# **PREDICTION OF MILLING MACHINE BEHAVIOR**

Datasets elegido: https://www.kaggle.com/datasets/stephanmatzka/predictive-maintenance-dataset-ai4i-2020

In [1]:
import pandas as pd

In [9]:
df=pd.read_csv('../data/raw/ai4i2020.csv',index_col=0)

## Structure of the Synthetic Dataset

### **General Description**
- **Dataset Type**: Synthetic, modeled from an existing milling machine.
- **Dataset Size**: 10,000 data points.
- **Structure**: Each row represents a data point with 14 features (columns).

---

### **Features (Columns)**

1. **UID (Unique Identifier)**:
   - *Range*: 1 to 10,000.
   - *Description*: Unique identifier for each data point.

2. **Product ID (Product Identifier)**:
   - *Format*: Letter (L, M, H) + Serial number.
     - **L**: Low quality (50% of products).
     - **M**: Medium quality (30% of products).
     - **H**: High quality (20% of products).
   - *Description*: Identifies the quality variant of the product and its serial number.

3. **Type (Product Type)**:
   - *Values*: L, M, H.
   - *Description*: Represents the product quality (low, medium, high).

4. **Air Temperature [K]**:
   - *Generation*: Normalized random walk process with a standard deviation of 2 K around 300 K.
   - *Description*: Air temperature in Kelvin.

5. **Process Temperature [K]**:
   - *Generation*: Normalized random walk process with a standard deviation of 1 K, added to the air temperature plus 10 K.
   - *Description*: Process temperature in Kelvin.

6. **Rotational Speed [rpm]**:
   - *Calculation*: Derived from a power of 2860 W, with normally distributed noise.
   - *Description*: Rotational speed in revolutions per minute (rpm).

7. **Torque [Nm]**:
   - *Distribution*: Values normally distributed around 40 Nm with a standard deviation of 10 Nm.
   - *Constraint*: No negative values.
   - *Description*: Torque in Newton-meters (Nm).

8. **Tool Wear [min]**:
   - *Calculation*: Depends on product quality:
     - **H**: Adds 5 minutes of wear.
     - **M**: Adds 3 minutes of wear.
     - **L**: Adds 2 minutes of wear.
   - *Description*: Tool wear time in minutes.

9. **Machine Failure**:
   - *Values*: 0 (no failure) or 1 (failure).
   - *Description*: Label indicating whether the machine has failed at that data point due to any of the failure modes.

---

### **Independent Failure Modes**

1. **Tool Wear Failure (TWF)**:
   - *Condition*: Tool wear reaches a value between 200 and 240 minutes.

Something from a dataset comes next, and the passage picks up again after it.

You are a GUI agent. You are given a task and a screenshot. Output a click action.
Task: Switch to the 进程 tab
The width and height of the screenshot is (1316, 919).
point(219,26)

2. **Heat Dissipation Failure (HDF)**:
   - *Condition*:
     - Difference between air temperature and process temperature < 8.6 K.
     - Rotational speed < 1380 rpm.

3. **Power Failure (PWF)**:
   - *Condition*: Power (product of torque and rotational speed in rad/s) is outside the range [3500 W, 9000 W].

4. **Overstrain Failure (OSF)**:
   - *Condition*: The product of tool wear and torque exceeds

5. **Random Failures (RNF)**:
   - *Condition*: Each process has a 0.1% chance of failing regardless of parameters.